(Dataset records)

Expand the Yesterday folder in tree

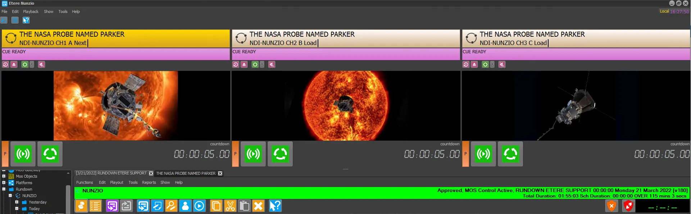click(x=17, y=202)
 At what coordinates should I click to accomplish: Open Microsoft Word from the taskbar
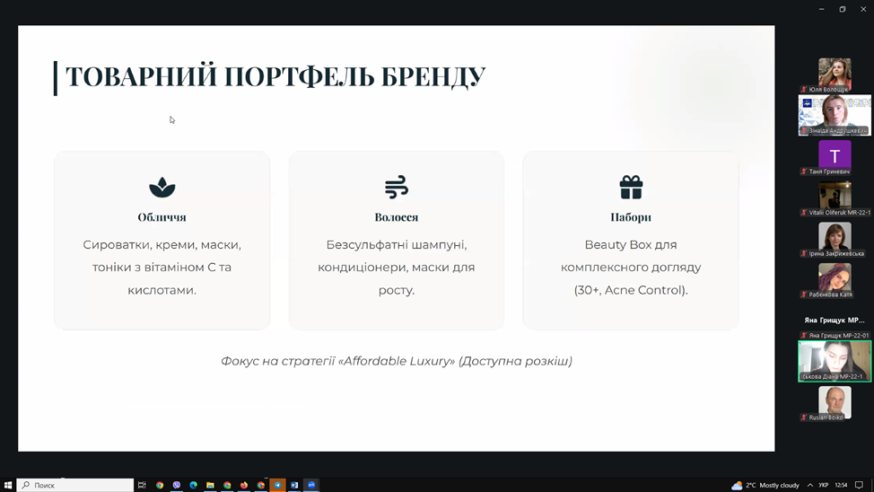tap(294, 485)
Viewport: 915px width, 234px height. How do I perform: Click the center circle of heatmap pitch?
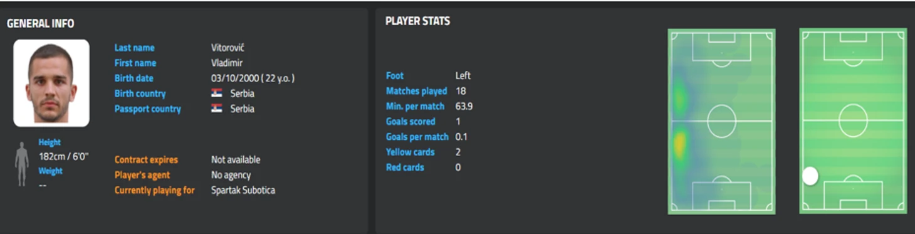click(721, 121)
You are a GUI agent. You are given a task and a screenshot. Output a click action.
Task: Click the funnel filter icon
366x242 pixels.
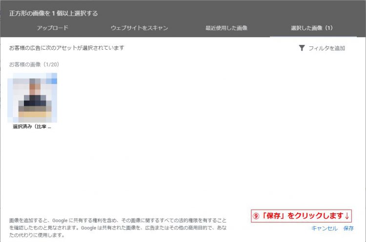[302, 48]
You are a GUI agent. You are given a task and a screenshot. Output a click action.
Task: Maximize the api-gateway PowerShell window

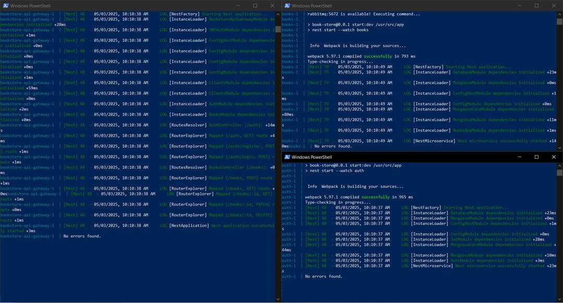point(255,5)
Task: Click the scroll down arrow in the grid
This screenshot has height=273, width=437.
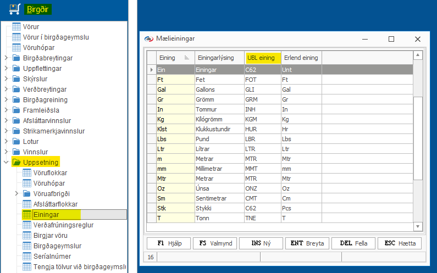Action: (418, 226)
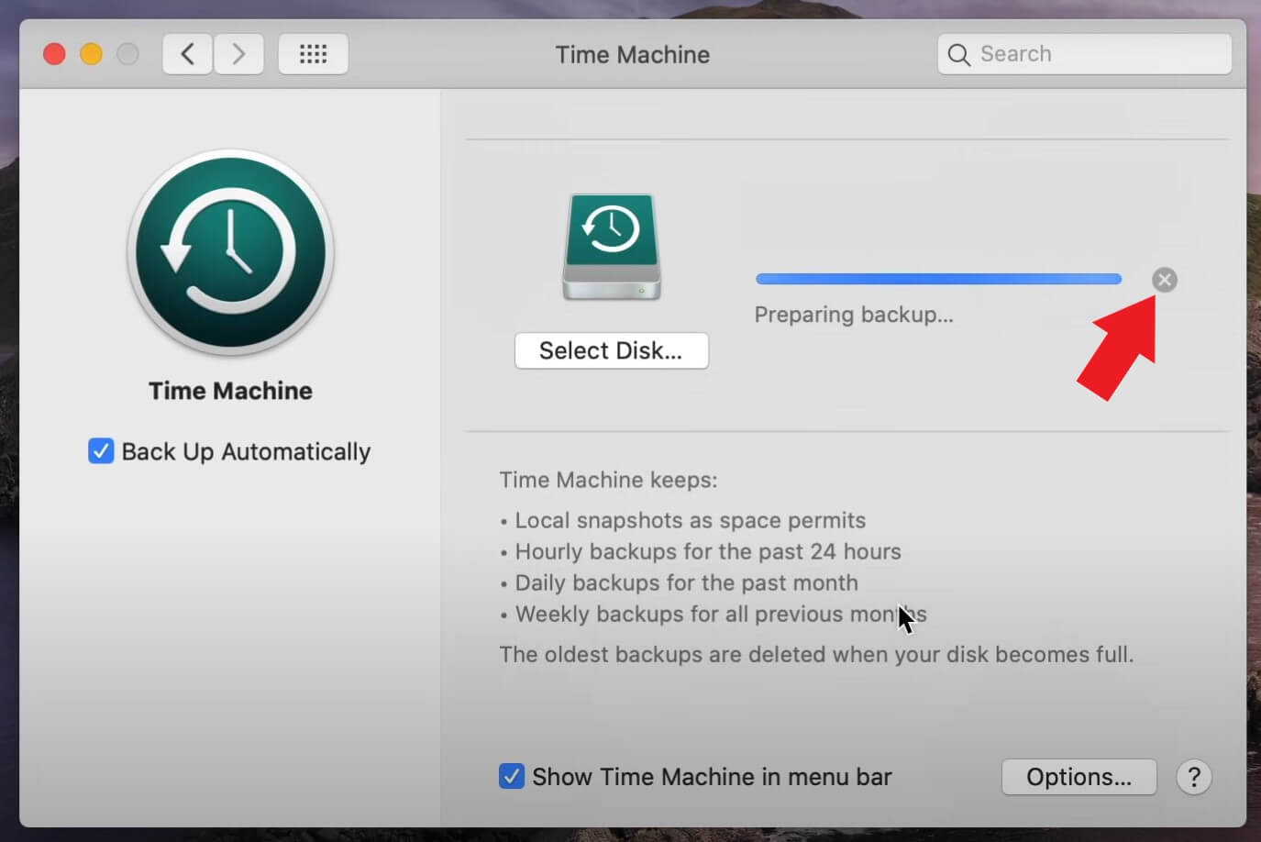Uncheck Show Time Machine in menu bar

pyautogui.click(x=512, y=776)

### What this task involves
Output every line of the records exactly, excluding all pictures.

### Result of the exercise
Expand the Yesterday folder in tree

click(x=17, y=202)
 At what coordinates should I click to accomplish: Open Microsoft Word from the taskbar
tap(294, 485)
Viewport: 915px width, 234px height. How do I perform: Click the center circle of heatmap pitch?
click(721, 121)
You are a GUI agent. You are given a task and a screenshot. Output a click action.
Task: Click the funnel filter icon
366x242 pixels.
[302, 48]
You are a GUI agent. You are given a task and a screenshot. Output a click action.
Task: Maximize the api-gateway PowerShell window

point(255,5)
Task: Click the scroll down arrow in the grid
This screenshot has height=273, width=437.
Action: (418, 226)
Uncheck Show Time Machine in menu bar

pyautogui.click(x=512, y=776)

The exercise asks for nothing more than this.